◆ **PROBLEM TO SOLVE**: Report each line of the material below that contains the string "Expand". Case counts.

:: DATASET ENTRIES

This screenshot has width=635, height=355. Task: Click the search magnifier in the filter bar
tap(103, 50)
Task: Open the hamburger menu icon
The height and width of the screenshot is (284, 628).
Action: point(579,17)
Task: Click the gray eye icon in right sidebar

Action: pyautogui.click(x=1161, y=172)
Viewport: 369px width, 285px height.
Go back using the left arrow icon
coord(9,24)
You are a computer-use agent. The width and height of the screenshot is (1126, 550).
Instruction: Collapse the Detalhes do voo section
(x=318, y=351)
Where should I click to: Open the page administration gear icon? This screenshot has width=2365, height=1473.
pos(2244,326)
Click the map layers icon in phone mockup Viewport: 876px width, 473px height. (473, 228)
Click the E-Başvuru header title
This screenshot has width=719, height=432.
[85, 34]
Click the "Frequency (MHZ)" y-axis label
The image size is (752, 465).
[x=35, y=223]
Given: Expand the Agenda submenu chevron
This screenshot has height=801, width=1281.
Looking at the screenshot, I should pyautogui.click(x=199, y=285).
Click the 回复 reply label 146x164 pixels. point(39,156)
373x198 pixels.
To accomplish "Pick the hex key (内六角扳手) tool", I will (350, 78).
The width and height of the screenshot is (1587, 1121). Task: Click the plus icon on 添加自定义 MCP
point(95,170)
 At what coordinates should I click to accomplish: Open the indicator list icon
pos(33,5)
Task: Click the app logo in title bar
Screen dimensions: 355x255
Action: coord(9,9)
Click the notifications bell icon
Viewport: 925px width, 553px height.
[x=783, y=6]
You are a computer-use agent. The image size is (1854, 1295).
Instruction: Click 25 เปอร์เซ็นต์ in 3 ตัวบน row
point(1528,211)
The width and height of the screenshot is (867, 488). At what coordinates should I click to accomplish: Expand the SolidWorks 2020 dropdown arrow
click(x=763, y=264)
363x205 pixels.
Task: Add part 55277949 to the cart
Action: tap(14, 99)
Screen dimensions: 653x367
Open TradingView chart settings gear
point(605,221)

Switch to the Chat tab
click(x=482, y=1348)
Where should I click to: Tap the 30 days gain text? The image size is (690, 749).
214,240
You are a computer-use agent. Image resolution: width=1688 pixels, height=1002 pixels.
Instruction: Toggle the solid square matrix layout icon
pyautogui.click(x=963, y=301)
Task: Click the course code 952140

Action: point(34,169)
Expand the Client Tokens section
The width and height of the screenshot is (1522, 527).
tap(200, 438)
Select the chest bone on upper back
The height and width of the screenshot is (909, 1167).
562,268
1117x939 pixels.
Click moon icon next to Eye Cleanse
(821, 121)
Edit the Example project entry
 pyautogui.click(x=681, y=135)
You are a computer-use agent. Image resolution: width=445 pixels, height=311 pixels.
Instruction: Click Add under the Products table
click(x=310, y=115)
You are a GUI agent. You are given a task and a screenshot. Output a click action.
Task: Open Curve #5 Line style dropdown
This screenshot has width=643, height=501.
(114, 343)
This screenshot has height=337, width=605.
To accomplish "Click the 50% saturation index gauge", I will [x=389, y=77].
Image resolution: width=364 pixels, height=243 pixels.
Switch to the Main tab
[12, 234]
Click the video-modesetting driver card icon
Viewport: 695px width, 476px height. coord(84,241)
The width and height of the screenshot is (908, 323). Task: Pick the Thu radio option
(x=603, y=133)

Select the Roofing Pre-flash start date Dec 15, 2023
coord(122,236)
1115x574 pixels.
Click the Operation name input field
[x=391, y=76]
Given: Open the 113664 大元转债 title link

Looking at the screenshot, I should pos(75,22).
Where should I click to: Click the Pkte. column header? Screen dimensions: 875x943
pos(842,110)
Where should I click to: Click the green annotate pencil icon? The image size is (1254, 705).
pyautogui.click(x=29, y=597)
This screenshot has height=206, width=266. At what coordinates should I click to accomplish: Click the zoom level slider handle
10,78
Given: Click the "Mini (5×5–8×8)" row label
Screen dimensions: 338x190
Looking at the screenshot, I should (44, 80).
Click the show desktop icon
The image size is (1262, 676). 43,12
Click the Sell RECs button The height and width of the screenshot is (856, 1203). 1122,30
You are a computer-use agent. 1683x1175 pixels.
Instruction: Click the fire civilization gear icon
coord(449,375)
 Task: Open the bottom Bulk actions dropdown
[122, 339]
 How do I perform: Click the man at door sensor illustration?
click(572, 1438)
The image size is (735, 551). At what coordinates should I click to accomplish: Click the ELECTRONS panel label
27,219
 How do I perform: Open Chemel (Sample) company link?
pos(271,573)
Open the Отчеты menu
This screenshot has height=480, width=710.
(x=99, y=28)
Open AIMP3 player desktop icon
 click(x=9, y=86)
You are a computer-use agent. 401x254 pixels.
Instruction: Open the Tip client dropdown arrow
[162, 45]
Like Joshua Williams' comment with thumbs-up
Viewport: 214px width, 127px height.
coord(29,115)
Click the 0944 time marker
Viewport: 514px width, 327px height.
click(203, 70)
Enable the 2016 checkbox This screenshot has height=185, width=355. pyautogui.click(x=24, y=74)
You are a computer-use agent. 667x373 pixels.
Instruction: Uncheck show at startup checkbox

::::

◆ **ANSWER TO THE TASK**:
Given: Expand the Agenda submenu chevron
The width and height of the screenshot is (867, 488). At what coordinates should I click to accomplish: Expand the SolidWorks 2020 dropdown arrow
Expand the Client Tokens section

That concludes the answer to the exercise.